命からがら外に出て、報告を上げているときに通知が来た。ゲート内言語は日本語と。生贄の様に捧げられた部下の命に、意味はあったのだろうか?私の顔を綺麗とも傷者とも言った者達は、しかし、最後に私の不機嫌な顔を見て逝った。私は私の顔が嫌いだ。
政府はゲートへ入る事を推奨しないとした。個人で入る分には自己責任。調査のために入る兵士も血を流しすぎた。入らなければ、モンスターの脅威はないのだから、入らなければいい。コレには私も賛成した。資源があろうとも、国としては推奨しない。彼女の話は文書にされているが、本当にあるのかの確証はない。トレジャーハンターの話を聞けば、内部の調査は国がしなくてもいい。しかし、その夢は一週間足らずで壊された。
日本でのモンスター流出事件。これは、我が国だけではなく、世界に激震をもたらした。出ないと思っていたものが外に出て甚大な被害をもたらしたのだ。外務省を通じてからの話では、どのゲートでも起こりうる事象だと結論が出された。これにより、国は方針を転換し積極的にゲートに入る事を推奨し、場合によってはゲート内の職で区別をつけるようになった。
しかし、私の仕事は変わらない。ゲートに入ってモンスターを倒そうとも、民間から来たモンスターハンターの話を聞いて、武器の扱いを習っても、やる事は軍人として変わらない。しかし、ここでも顔だ・・・。民間から人を引き抜くに当たり、男性ウケの良さが私の顔にはあった。私は私の顔が嫌いだ。
「少佐、大佐が話があると呼んでますよ?大方何か問題があったんじゃないですかねぇ?ゲートとか、新人のパワハラ告発とか!」
「黙れニック。その口を縫うぞ。いや、口を増やしてやろうか?」
軽口を叩く部下を黙らせ大佐の元へ廊下を歩く。コツコツと軍靴の響く廊下を歩く足取りは重い。また、新兵から出た苦情を聞かされるのだろうか?頭が痛い。人の顔を見て、私の所に志願したのだ、死んでも文句を言わず、ハイかYesで答えればいいものを。日本語の勉強教材としてマンガやカトゥーンが基地内に置かれ、それを見た新兵が何を思ったか私の所に来る。恋愛などこの年までした覚えはないし、する気もない。そもそも、私は私の顔が嫌いだ。
「エマ=ニコルソン到着しました!」
「よろしい、楽にしたまえ。」
「はっ!」
部屋に入るとダグラス大佐と見知らぬ人物がいた。スーツ姿の優男は、にこやかな笑みを浮かべながら私を見る。どうもいけ好かない。ホワイトカラーはブルーカラーを見下す。偏見だが、インテリは嫌いだ。

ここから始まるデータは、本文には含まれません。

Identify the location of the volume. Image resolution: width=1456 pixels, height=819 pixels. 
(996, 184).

「初めまして、私は国務省のウィルソン。気軽にウィルと呼んでほしい。」
「呼ぶ機会があれば。大佐、お話というのは?」
手を差し出すウィルソンには目もくれず大佐の方を見る。私はこの人の命令で動き、部下は私の命令で動く。軍とはそういうものだ。国務省の人間など相手にしたくない。差し出された手を引っ込めたウィルソンは微笑みを変えず口を開く。この男が私に用事がある?関わり合いにはなりたくない。手榴弾でも抱いて敵兵に突っ込むなら握手くらいはするが・・・。
「マッド・ドッグエマ。いや、セカンドの方がよろしいかな?彼女がなぜ貴女を選んだかは知りませんが、貴女に決定しました。」
「何の話だ腰抜け。愛の告白なら墓の下でやれ。今から連れて行ってやろう。」
「待たんかエマ。先ずは話を聞け。」
「はっ!」
大佐に諌められ口を閉じる。彼女が私を選んだ?何の話かは知らない。心当たりもない。そもそも、女性に選ばれるような言われはない。軍人であり、ボディーガードではない。軍務での救出作戦は携わったことがあるが、それも昔の話だ。

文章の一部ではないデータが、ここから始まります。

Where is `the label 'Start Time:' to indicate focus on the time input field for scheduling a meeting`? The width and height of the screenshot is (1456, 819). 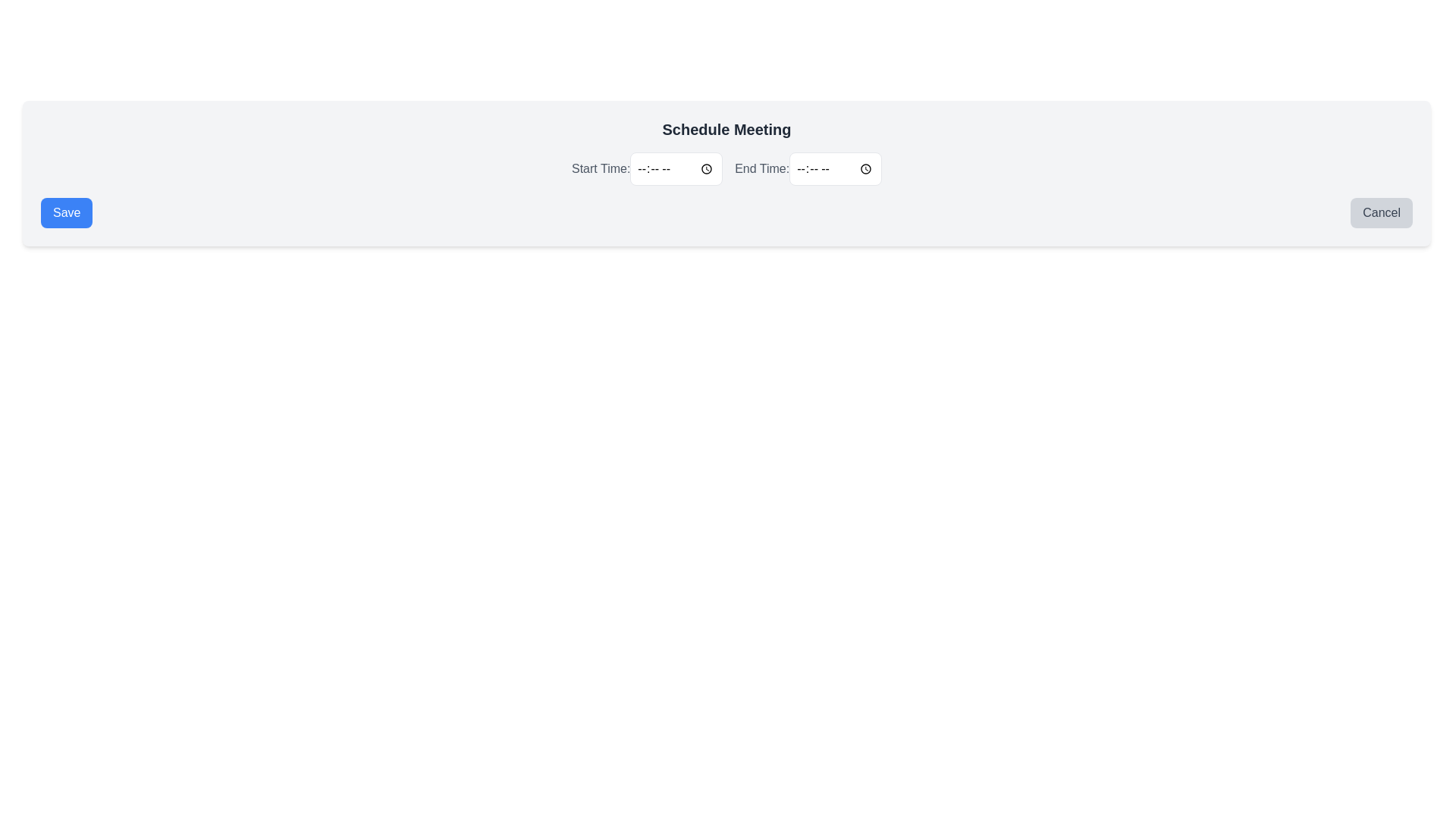
the label 'Start Time:' to indicate focus on the time input field for scheduling a meeting is located at coordinates (647, 169).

「日本での政府主催のスィーパー講習会。話を聞いたことは?」
「いえ、知りません。」
嘘だ。この話は軍の中では有名で、美しいとされる男女が写真を撮られ経歴とともに日本へ送られる。曰くファーストの選別。優秀だろうと、美しかろうと一切を切り捨てた彼女の選別は既に軍内で、なり手のいない講習者として噂されている。彼女の眼鏡は相当に厳しいのだろう。元、ミスコンの出場者に無理矢理階級を付けて渡しても、ハーバード大学の首席卒業者に階級を付けて渡しても、他、複数の工作をして送ろうともいい返事はない。該当者は減りに減って、本当に軍人から選ばれだしたが、それでもokが出たとは聞いていない。
「そうか。なら、これを読んでくれ。」
生け花を生きがいにした生え抜きの生娘。生絹を生業に生計をたてた。生い立ちは生半可ではなかった。生憎生前は生まれてこの方、生涯通して生粋の生だった。日本語で書かれた羅列は意味が分からず顔を顰める。ゲートが出て以降日本語は学んで見たが、『退出』の文字さえ分かればいい。コレが出口だ。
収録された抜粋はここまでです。